THE PROBLEM ▸ Nothing but the lines from the one containing "Image resolution: width=1357" through the end of the entries below should appear in your answer, transcribed exactly; please drop the pictures.

━━━━━ PROVIDED MATERIAL

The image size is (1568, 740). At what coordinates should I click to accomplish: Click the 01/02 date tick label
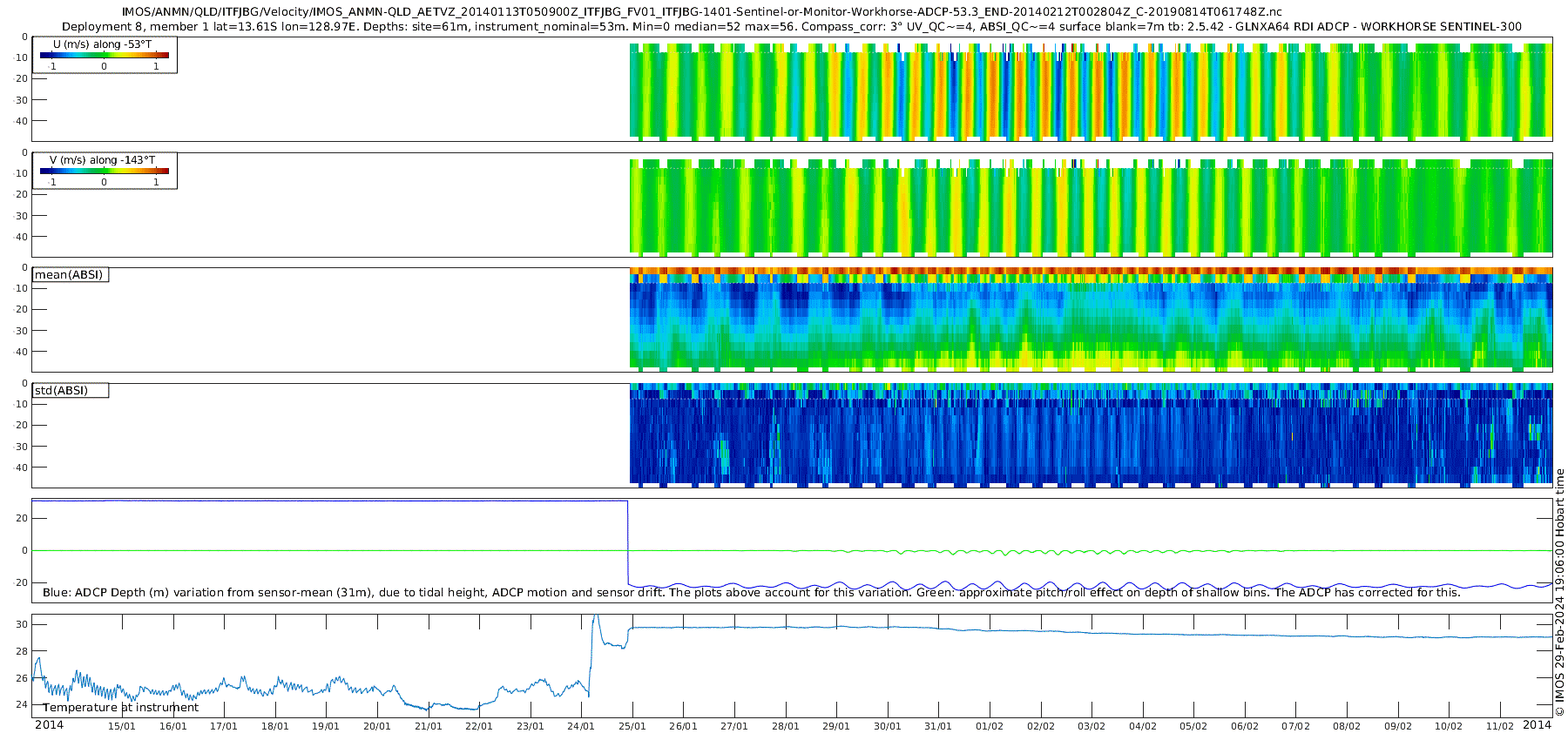pos(990,726)
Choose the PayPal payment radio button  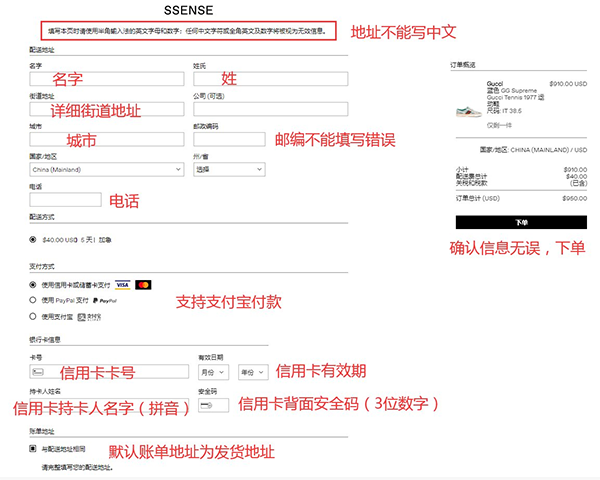click(x=33, y=300)
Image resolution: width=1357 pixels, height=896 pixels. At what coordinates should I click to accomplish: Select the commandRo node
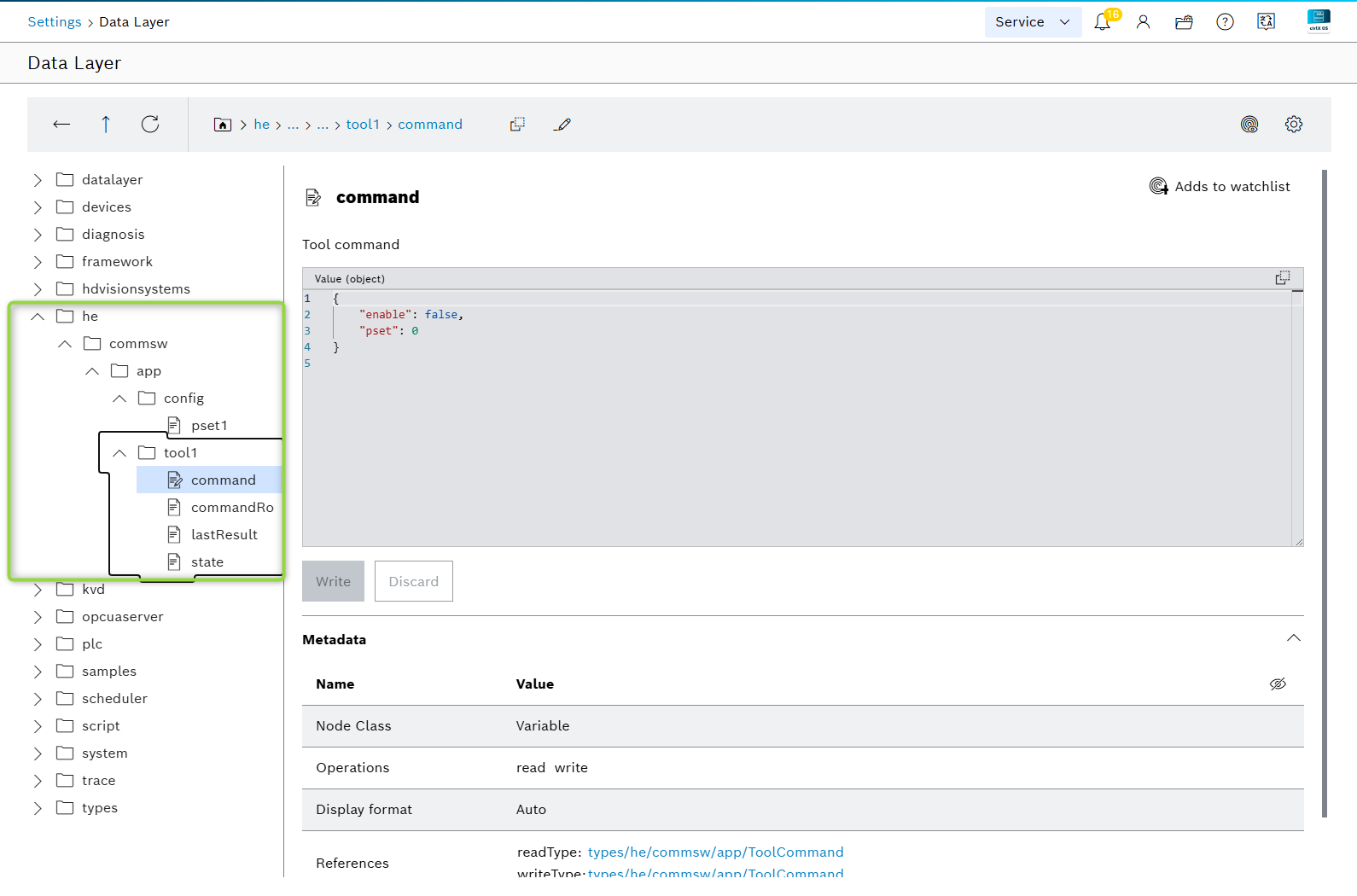[x=231, y=508]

━━━━━━━━━━

ANSWER BELOW ▸
Image resolution: width=1357 pixels, height=896 pixels. At what coordinates should I click to accomplish: Select the commandRo node
[x=231, y=508]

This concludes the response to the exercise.